Agüero. Em espanhol, pode significar mau
presságio ou bons auspícios. É entre estes dois
sentidos que oscila a narrativa de
AS IRMÃS
AGÜERO, segundo romance da cubana Cristina
García. Em um universo fictício, no qual eventos
fantásticos são normais e se misturam à
realidade política de um país próximo do caos,
o livro relata a história de duas irmãs separadas
há mais de três décadas, mas ligadas pelos
segredos e mentiras de seus pais, envolvidas por um mito familiar
lentamente desconstruído.
Reina, 48 anos, eletricista,
é uma filha devotada da revolución.
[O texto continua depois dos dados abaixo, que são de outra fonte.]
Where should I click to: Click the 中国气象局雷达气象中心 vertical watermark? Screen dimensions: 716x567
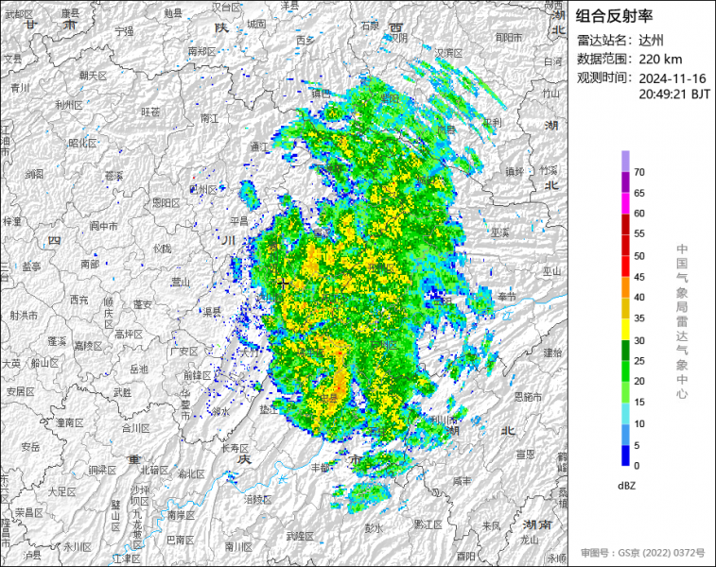[681, 321]
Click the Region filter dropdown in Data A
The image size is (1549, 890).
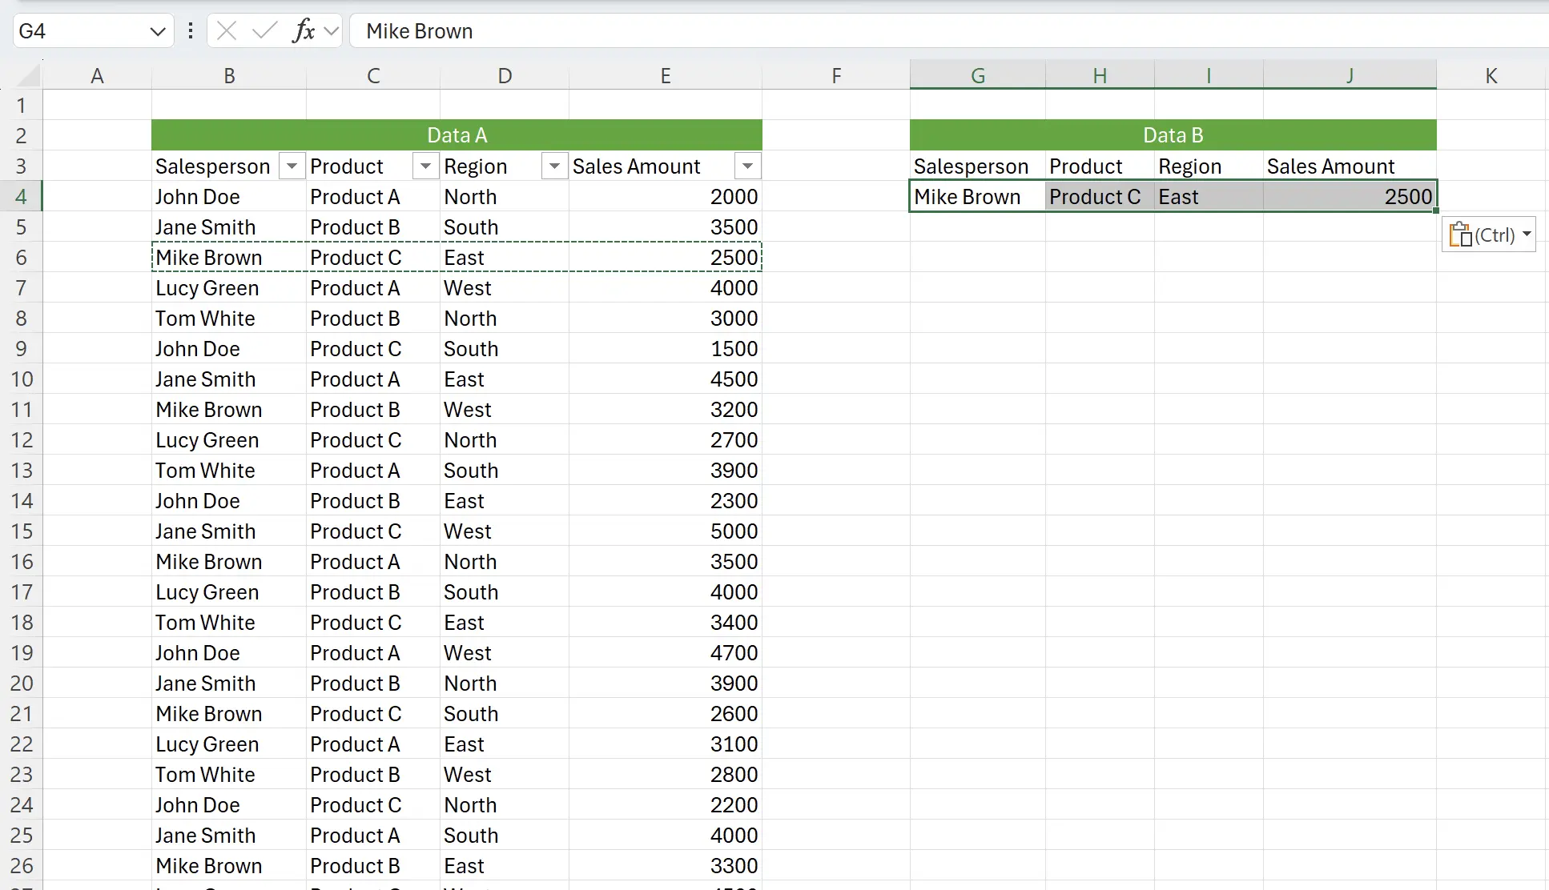click(x=554, y=166)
Fria e
competente no serviço — ela é chamada de
Compañera Amazona pelos seus colegas — e fogosa nas horas
vagas, ela mora em Cuba em um apartamento modesto que foi de
seus pais e agora abriga outras sete famílias. Constancia, 51,
vive nos Estados Unidos e se transformou em uma mulher de
negócios, um gênio na venda de cosméticos. Ela
monta um negócio bem-sucedido, enquanto o marido se
envolve numa organização anti-revolucionária.
Reina só acredita naquilo que pode perceber com seus cinco
sentidos; Constancia acredita nos milagres que surgem dos desastres.
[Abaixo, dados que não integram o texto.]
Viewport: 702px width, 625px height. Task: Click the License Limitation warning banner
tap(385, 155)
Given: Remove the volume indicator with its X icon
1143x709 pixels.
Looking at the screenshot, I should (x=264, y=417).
Reina vive cercada pelas quinquilharias do pai, únicas
lembranças tangíveis de sua infância; Constancia
herdou apenas uma incrível semelhança com a
mãe, que ela carrega como se fosse uma máscara
indesejada.
As vidas das duas irmãs são conduzidas e
interligadas por vozes do passado: a do pai, Ignacio, um naturalista
dedicado à catalogação de espécies em
extinção; e a da mãe, Blanca, uma mulher
misteriosa e bela, pivô de uma tragédia.
Memórias que reaproximam as duas na busca de uma
justificativa para o fato de terem sido abandonadas. Durante esse
percurso doloroso, elas desvelam uma história de
paixões e desejos que definiu as diferenças entre elas e
moldou suas semelhanças.
Cristina García nasceu
em Havana e, aos três anos, seus pais mudaram-se para Nova
York, onde ela foi criada. Seu primeiro romance, Sonhos
cubanos, recebeu o National Book Award.